• [What you should do]
Retype every line from the one containing "1151x518 pixels. At" through the last line of the records below, both included; leave out the pictures.

Stored data:
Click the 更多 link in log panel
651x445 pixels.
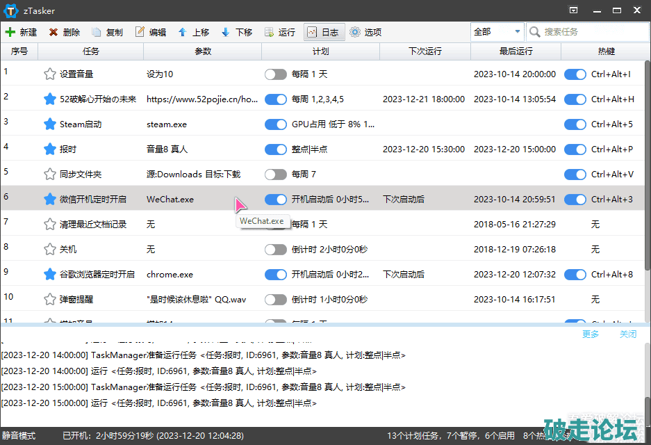(x=591, y=334)
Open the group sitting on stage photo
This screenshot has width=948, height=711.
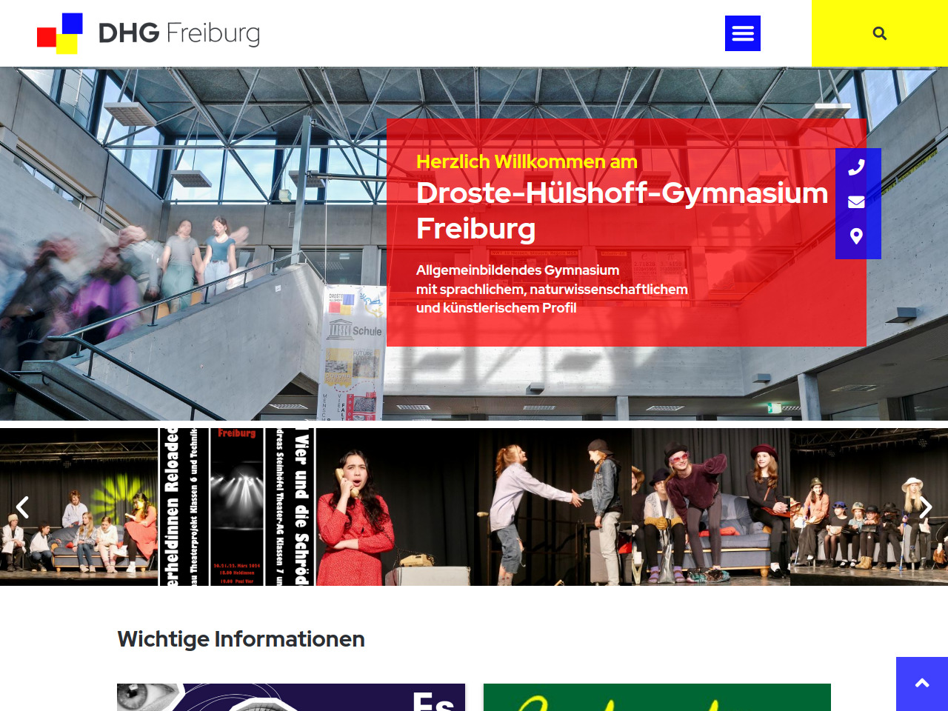click(869, 507)
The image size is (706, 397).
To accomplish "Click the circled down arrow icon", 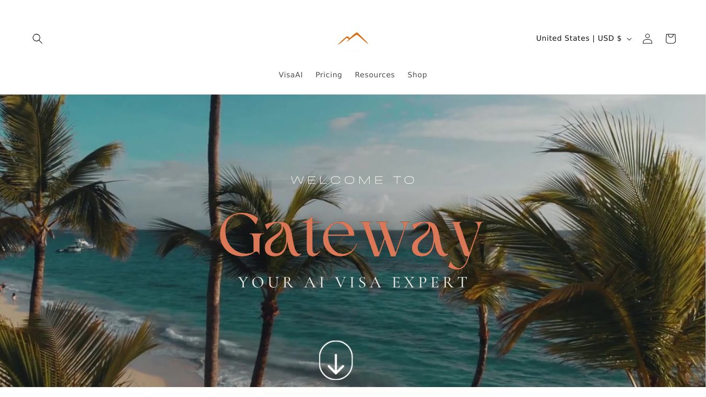I will [336, 360].
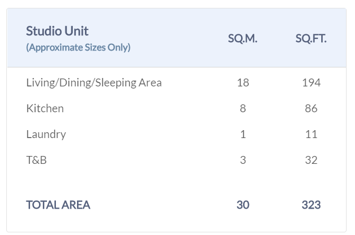Screen dimensions: 355x235
Task: Click the total of 323 sq.ft.
Action: (311, 205)
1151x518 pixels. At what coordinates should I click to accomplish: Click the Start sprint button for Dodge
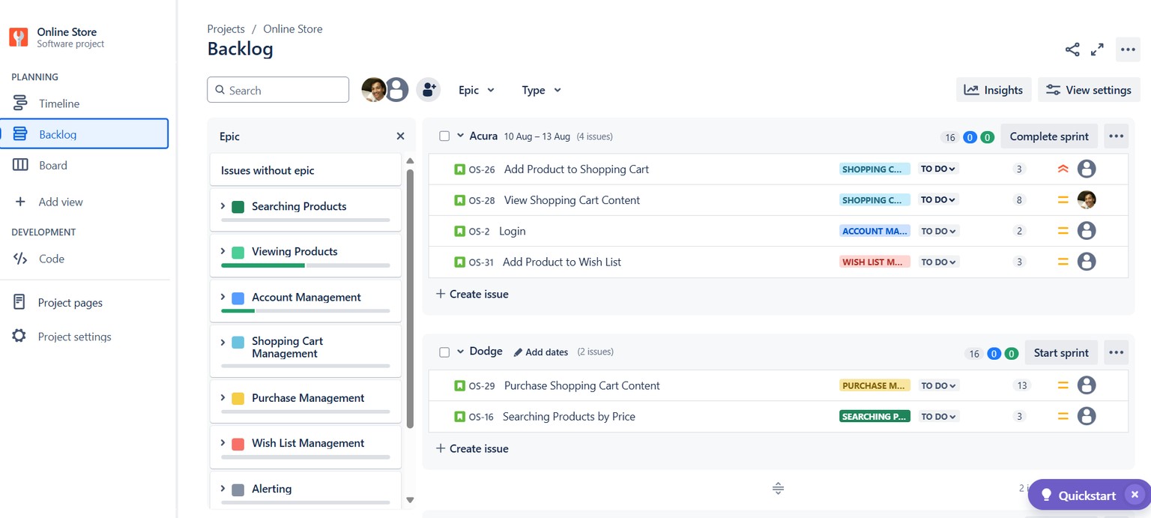(1061, 353)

• [Solution for this problem]
1151x518 pixels. At what coordinates should I click to accomplish: Click the Start sprint button for Dodge
(1061, 353)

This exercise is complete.